Gnus development mailing list
 help / color / mirror / Atom feed
* sometime splits
@ 2012-03-27 18:41 Eric Abrahamsen
  2012-03-27 20:16 ` Russ Allbery
  0 siblings, 1 reply; 6+ messages in thread
From: Eric Abrahamsen @ 2012-03-27 18:41 UTC (permalink / raw)
  To: ding

Hi,

I'm having an irritating issue where one type of common email message
gets split incorrectly. I run a website that emails me automatically
with spam notifications, so I can catch false positives before they're
automatically deleted. The top of my `nnmail-split-fancy' looks like
this:

'(|
  ("From" "info@paper-republic.org"
    (| ("Subject" "\\[Paper Republic\\]"
        (| ("Subject" "\\(MARKED SPAM\\|INTERNAL\\)" "mail.PRspam") "mail.PRham") t)

Those are the first filters. The problem is, a lot of emails I'm getting
that should go into mail.PRspam instead go into mail.misc. Recently, a
whole run of eight that had these headers:

From: info@paper-republic.org
Subject: [Paper Republic] New Comment on NYT: In China, Objections to Google’s Book Scans MARKED SPAM

That's copy-n-paste. Others that look identical to this, except with
different stuff between the "[Paper Republic]" and the "MARKED SPAM"
strings, go into the correct mail.PRspam.

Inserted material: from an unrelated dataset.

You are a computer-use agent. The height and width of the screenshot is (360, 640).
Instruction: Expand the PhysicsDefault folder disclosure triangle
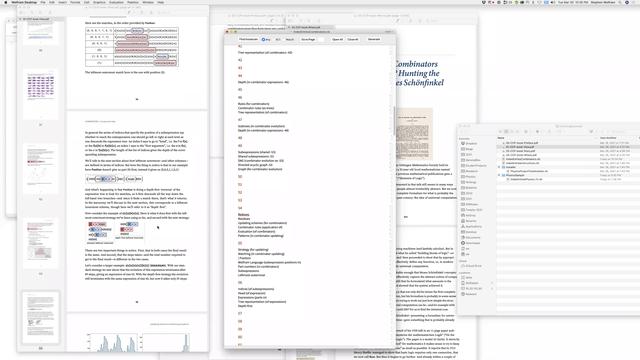pos(499,175)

What could be doing this? It's not a huge problem, but just common
enough and just irritating enough that I wanted to check with the
gnurus.

Thanks,
Eric

-- 
GNU Emacs 24.0.94.1 (i686-pc-linux-gnu, GTK+ Version 2.24.10)
 of 2012-03-06 on pellet
Ma Gnus v0.4




^ permalink raw reply	[flat|nested] 6+ messages in thread

* Re: sometime splits
  2012-03-27 18:41 sometime splits Eric Abrahamsen
@ 2012-03-27 20:16 ` Russ Allbery
  2012-03-27 21:29   ` Eric Abrahamsen
  0 siblings, 1 reply; 6+ messages in thread
From: Russ Allbery @ 2012-03-27 20:16 UTC (permalink / raw)
  To: ding

Eric Abrahamsen <eric@ericabrahamsen.net> writes:

> I'm having an irritating issue where one type of common email message
> gets split incorrectly. I run a website that emails me automatically
> with spam notifications, so I can catch false positives before they're
> automatically deleted. The top of my `nnmail-split-fancy' looks like
> this:

> '(|
>   ("From" "info@paper-republic.org"
>     (| ("Subject" "\\[Paper Republic\\]"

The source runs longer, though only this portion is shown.